Microrrelato que trata sobre la visita inesperada de una significada pareja de escritores a un hotel con un particular recepcionista.
Sentado ante el público, así le gustaba pensar que estaba. Y algo de razón tenía cuando todos le miraban al pasar, saludándole a la entrada o despidiéndose a la salida. Es lo que tiene la recepción de un hotel. Había clientes asiduos, de aquellos que repetían por cuestiones de trabajo o por haber encontrado allí el lugar adecuado para las confidencias del amor escondido. Mejor aún conocía a los trabajadores fijos, que también fluían ante su vista, de un lado a otro, con una celeridad que guardaba las apariencias de una formalidad sobria y amable. Y estaba el punto que rompía la monotonía: aquellos visitantes espontáneos, inesperados, que ponían a prueba la agilidad de sus reflejos.
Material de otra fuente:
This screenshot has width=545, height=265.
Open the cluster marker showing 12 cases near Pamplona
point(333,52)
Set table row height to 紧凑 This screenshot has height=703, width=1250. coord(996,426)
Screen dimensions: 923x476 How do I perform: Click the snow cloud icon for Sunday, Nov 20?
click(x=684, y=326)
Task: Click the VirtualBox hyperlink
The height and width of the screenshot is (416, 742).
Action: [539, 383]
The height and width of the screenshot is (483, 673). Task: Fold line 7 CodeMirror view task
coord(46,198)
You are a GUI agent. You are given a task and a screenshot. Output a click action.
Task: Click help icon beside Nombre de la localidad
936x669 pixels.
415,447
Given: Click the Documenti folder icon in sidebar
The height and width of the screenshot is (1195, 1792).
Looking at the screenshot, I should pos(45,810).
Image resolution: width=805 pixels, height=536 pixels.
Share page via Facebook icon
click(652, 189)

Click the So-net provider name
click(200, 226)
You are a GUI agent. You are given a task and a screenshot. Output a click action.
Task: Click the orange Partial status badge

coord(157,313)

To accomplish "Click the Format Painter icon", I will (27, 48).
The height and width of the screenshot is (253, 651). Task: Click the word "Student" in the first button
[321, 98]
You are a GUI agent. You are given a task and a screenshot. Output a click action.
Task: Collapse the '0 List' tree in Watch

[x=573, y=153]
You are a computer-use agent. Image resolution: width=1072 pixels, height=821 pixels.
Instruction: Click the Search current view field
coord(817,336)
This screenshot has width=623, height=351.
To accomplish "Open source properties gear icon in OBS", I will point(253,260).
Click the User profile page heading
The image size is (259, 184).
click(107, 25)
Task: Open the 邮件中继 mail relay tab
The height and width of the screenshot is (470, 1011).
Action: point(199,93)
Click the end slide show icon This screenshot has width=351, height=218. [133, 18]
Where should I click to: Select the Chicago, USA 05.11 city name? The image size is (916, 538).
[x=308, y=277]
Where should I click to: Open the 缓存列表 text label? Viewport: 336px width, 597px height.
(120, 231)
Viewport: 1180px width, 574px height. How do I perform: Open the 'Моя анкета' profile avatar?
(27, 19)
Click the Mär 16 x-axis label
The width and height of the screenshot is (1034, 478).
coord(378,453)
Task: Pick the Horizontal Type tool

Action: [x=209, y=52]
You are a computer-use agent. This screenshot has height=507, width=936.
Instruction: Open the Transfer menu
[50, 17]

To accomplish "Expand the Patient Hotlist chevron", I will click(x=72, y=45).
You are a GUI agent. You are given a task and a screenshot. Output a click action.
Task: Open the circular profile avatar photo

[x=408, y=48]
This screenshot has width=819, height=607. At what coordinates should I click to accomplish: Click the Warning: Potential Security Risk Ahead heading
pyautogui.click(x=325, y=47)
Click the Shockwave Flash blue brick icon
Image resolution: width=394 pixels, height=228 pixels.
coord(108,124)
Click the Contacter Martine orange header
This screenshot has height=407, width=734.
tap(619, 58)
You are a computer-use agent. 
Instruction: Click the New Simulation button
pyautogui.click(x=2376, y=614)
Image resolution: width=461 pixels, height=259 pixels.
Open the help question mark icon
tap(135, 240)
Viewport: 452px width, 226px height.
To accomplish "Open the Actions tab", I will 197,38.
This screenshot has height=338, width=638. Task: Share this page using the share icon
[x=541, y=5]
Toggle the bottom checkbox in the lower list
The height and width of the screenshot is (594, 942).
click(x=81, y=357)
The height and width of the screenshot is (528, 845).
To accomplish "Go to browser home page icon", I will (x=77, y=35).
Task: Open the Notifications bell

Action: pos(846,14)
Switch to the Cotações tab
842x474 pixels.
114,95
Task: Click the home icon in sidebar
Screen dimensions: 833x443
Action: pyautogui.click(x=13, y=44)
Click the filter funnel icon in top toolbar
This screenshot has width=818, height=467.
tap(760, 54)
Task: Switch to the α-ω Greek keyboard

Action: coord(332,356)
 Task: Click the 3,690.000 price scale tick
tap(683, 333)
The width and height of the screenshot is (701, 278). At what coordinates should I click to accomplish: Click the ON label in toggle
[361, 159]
Accedió por la entrada principal un pequeño grupo de visitantes inesperados. Los caló enseguida y le sorprendió que no le hubieran notificado tan importante visita. Luego, llegó a la conclusión de que había sido por seguridad: no en vano, el núcleo de la comitiva lo constituían un matrimonio de escritores africanos perseguidos en su país y amenazados de muerte. Nuestro leído recepcionista sabía que ella había sido la más bella, la musa y la artista. Sabía también que él había sido huracán y ahora era sosiego, había sido copa, cigarrillo y café hasta rebosar en el exceso. Y sabía que, al igual que ella le había devuelto la serenidad, él le había dado a ella el aliciente de una vida inquieta en la que desarrollar esos sueños que habían permanecido tanto tiempo latentes. En las memorias de aquel anciano había leído que ella era una formal recepcionista de hotel cuando la conoció: una mujer discreta que le hizo una pregunta indiscreta. En las memorias de ella, leyó que él llegó para registrarse en el hotel con un aire de suficiencia y una aspereza sólo equiparables a su halo de escritor divino.
Nuestro recepcionista vio, por primera vez, su pulso temblar en años de profesión. Había recordado que tenía un reciente libro de poemas escrito para su marido por aquella artista en la mesilla de noche. Y sus ojos los veían ante él mientras sus oídos les escuchaban. No podía creerlo. Se mareó y, por un momento, creyó que iba perder el sentido. La mirada se le había vuelto difusa. Ellos delante, sin saber muy bien qué pasaba. Entonces, se armó un pequeño revuelo, similar al efecto que hubiera tenido una paloma colándose en el vestíbulo. Al leído recepcionista se le puso, de repente, el pelo de gallina cuando aquel anciano tocó cálidamente su brazo y ella le dirigió su atenta mirada negra. A través del tacto y de la vista, recuperó el gusto por vivir que parecía haber desaparecido en aquella leve sensación de asfixia, y, con un olfato propio de años plagados de días de oficio y noches de lectura, les saludó en ese idioma francés que compartían, recitando de manera espontánea los últimos versos que había leído la víspera en la obra de ella. Le sonrieron con ternura, halagados y reconfortados. Les entregó las llaves con pulso firme y, recuperando la formalidad sobria y amable propia del hotel, les dio la bienvenida, deseándoles una feliz estancia.